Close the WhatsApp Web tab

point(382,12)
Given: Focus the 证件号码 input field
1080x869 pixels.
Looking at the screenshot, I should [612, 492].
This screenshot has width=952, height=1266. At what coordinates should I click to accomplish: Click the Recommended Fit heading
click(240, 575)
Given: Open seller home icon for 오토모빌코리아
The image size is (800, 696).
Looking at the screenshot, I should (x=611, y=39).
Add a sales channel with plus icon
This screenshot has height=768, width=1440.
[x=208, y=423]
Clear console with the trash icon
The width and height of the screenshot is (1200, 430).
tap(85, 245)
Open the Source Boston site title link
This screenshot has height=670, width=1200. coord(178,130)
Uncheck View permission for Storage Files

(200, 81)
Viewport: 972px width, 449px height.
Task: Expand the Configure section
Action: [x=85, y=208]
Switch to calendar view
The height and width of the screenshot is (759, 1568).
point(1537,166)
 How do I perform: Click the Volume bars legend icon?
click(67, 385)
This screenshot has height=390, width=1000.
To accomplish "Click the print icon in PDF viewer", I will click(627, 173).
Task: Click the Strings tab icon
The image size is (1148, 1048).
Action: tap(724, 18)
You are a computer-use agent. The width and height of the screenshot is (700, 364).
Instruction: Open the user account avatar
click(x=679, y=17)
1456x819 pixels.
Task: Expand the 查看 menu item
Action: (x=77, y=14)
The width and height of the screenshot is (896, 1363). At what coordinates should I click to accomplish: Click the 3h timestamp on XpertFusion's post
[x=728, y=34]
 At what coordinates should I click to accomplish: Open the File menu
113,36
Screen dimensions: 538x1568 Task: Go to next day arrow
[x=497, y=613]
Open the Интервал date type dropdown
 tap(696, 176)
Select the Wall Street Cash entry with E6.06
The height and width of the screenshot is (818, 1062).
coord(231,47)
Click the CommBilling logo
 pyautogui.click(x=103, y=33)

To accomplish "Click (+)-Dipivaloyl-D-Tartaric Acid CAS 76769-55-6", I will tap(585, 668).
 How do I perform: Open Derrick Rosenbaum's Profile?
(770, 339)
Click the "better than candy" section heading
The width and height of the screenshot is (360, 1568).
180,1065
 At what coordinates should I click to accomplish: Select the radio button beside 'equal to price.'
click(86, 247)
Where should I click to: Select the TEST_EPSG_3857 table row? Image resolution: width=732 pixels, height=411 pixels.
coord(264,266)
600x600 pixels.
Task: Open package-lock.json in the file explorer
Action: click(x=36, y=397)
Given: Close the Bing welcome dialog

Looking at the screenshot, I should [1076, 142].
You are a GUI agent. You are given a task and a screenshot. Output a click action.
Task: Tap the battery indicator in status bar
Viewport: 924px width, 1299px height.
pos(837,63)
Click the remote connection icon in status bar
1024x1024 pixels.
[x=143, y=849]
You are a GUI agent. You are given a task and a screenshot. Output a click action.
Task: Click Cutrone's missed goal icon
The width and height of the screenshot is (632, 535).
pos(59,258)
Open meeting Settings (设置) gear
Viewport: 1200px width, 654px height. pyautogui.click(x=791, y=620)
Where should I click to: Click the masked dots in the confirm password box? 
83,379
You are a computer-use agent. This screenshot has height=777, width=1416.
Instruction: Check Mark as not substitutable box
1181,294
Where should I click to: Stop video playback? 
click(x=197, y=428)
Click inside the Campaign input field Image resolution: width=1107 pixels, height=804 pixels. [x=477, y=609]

● ● ● ● ●

§ What is expected
The data is to be reproduced in full, every line intact.

§ Exercise solution
Close the WhatsApp Web tab

point(382,12)
Given: Focus the 证件号码 input field
1080x869 pixels.
Looking at the screenshot, I should [612, 492].
This screenshot has width=952, height=1266. At what coordinates should I click to accomplish: Click the Recommended Fit heading
click(240, 575)
Given: Open seller home icon for 오토모빌코리아
The image size is (800, 696).
Looking at the screenshot, I should (x=611, y=39).
Add a sales channel with plus icon
This screenshot has height=768, width=1440.
[x=208, y=423]
Clear console with the trash icon
The width and height of the screenshot is (1200, 430).
tap(85, 245)
Open the Source Boston site title link
This screenshot has height=670, width=1200. coord(178,130)
Uncheck View permission for Storage Files

(200, 81)
Viewport: 972px width, 449px height.
Task: Expand the Configure section
Action: [x=85, y=208]
Switch to calendar view
The height and width of the screenshot is (759, 1568).
point(1537,166)
 How do I perform: Click the Volume bars legend icon?
click(67, 385)
This screenshot has height=390, width=1000.
To accomplish "Click the print icon in PDF viewer", I will click(627, 173).
Task: Click the Strings tab icon
The image size is (1148, 1048).
Action: tap(724, 18)
You are a computer-use agent. The width and height of the screenshot is (700, 364).
Instruction: Open the user account avatar
click(x=679, y=17)
1456x819 pixels.
Task: Expand the 查看 menu item
Action: (x=77, y=14)
The width and height of the screenshot is (896, 1363). At what coordinates should I click to accomplish: Click the 3h timestamp on XpertFusion's post
[x=728, y=34]
 At what coordinates should I click to accomplish: Open the File menu
113,36
Screen dimensions: 538x1568 Task: Go to next day arrow
[x=497, y=613]
Open the Интервал date type dropdown
 tap(696, 176)
Select the Wall Street Cash entry with E6.06
The height and width of the screenshot is (818, 1062).
coord(231,47)
Click the CommBilling logo
 pyautogui.click(x=103, y=33)

To accomplish "Click (+)-Dipivaloyl-D-Tartaric Acid CAS 76769-55-6", I will tap(585, 668).
 How do I perform: Open Derrick Rosenbaum's Profile?
(770, 339)
Click the "better than candy" section heading
The width and height of the screenshot is (360, 1568).
180,1065
 At what coordinates should I click to accomplish: Select the radio button beside 'equal to price.'
click(86, 247)
Where should I click to: Select the TEST_EPSG_3857 table row? Image resolution: width=732 pixels, height=411 pixels.
coord(264,266)
600x600 pixels.
Task: Open package-lock.json in the file explorer
Action: click(x=36, y=397)
Given: Close the Bing welcome dialog

Looking at the screenshot, I should [1076, 142].
You are a GUI agent. You are given a task and a screenshot. Output a click action.
Task: Tap the battery indicator in status bar
Viewport: 924px width, 1299px height.
pos(837,63)
Click the remote connection icon in status bar
1024x1024 pixels.
[x=143, y=849]
You are a GUI agent. You are given a task and a screenshot. Output a click action.
Task: Click Cutrone's missed goal icon
The width and height of the screenshot is (632, 535).
pos(59,258)
Open meeting Settings (设置) gear
Viewport: 1200px width, 654px height. pyautogui.click(x=791, y=620)
Where should I click to: Click the masked dots in the confirm password box? 
83,379
You are a computer-use agent. This screenshot has height=777, width=1416.
Instruction: Check Mark as not substitutable box
1181,294
Where should I click to: Stop video playback? 
click(x=197, y=428)
Click inside the Campaign input field Image resolution: width=1107 pixels, height=804 pixels. [x=477, y=609]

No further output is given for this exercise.